#### [Selection]
"""

WILLOCKS, Administrative Judge
MEMORANDUM OPINION
(May 14, 2015)
THIS MLATTER is before the Court on Defendants’ Warren Mosler, Chris Hanley, and Chrismos Cane Bay, LLC (hereinafter “Defendants”), Motion to Dismiss for Failure to Post Bond filed on May 22, 2013. Plaintiffs Joseph Gerace and Victoria Vooys (hereinafter “Plaintiffs”) responded on June 4,2013. For the following reasons, the Court will grant the Defendants’ motion.
BACKGROUND
On June 8, 2005, Plaintiffs Joseph Gerace (hereinafter “Gerace”) and Victoria Vooys (hereinafter “Vooys”) filed a Complaint alleging breach of contract, misrepresentation, fraud, defamation and reckless infliction of emotional distress with regards to a transaction involving the lease, operation, equipment and trade name of Cane Bay Beach Bar (hereinafter “Cane Bay”). Plaintiffs purchased the business from Defendant Maria Bentley (hereinafter “Bentley”) and CB3, Inc. (hereinafter “CB3”) on July 1, 2003. The business was located on property purchased by [256]*256Chrismos Cane Bay, LLC (hereinafter “Chrismos”). Chrismos is a Virgin Islands Limited Liability Corporation of which Defendants Warren Mosler (hereinafter “Mosler”) and Chris Hanley (hereinafter “Hanley”) are members.

"""

#### [Exercise task]
Name every claim the memorandum opinion says the Complaint of June 8, 2005 alleged.

#### [Record set]
"""

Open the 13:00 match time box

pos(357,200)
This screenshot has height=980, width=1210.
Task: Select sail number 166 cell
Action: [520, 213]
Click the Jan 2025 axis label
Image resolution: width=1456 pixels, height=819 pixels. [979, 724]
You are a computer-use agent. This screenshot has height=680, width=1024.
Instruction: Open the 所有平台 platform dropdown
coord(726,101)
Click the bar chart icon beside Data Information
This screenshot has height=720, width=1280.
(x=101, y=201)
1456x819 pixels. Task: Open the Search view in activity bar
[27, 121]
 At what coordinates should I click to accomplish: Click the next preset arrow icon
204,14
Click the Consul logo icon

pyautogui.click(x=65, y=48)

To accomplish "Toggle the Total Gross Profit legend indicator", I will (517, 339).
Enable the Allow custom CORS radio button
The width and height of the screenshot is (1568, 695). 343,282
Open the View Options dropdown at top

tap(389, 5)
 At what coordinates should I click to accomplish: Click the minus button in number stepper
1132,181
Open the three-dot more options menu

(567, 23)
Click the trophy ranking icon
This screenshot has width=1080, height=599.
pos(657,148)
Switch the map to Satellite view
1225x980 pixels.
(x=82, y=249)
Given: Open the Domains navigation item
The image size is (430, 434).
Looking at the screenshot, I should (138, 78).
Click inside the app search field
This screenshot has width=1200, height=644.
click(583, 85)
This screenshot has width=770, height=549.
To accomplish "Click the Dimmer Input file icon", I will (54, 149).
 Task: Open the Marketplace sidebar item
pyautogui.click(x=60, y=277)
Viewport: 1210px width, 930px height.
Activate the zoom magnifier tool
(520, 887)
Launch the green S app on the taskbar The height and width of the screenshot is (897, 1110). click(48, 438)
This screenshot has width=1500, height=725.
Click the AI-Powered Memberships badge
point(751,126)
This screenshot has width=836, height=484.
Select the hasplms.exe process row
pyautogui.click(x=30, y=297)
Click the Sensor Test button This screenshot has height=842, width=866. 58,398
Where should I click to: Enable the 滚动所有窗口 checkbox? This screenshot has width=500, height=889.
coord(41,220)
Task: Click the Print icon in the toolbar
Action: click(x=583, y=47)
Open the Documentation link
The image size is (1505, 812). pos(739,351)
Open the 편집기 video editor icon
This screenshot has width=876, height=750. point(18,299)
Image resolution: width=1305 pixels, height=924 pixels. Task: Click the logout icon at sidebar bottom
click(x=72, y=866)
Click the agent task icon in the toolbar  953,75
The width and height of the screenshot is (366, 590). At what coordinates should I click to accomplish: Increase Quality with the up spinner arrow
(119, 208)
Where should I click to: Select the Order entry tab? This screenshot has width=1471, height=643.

"""

#### [Exercise result]
Breach of contract, misrepresentation, fraud, defamation, and reckless infliction of emotional distress.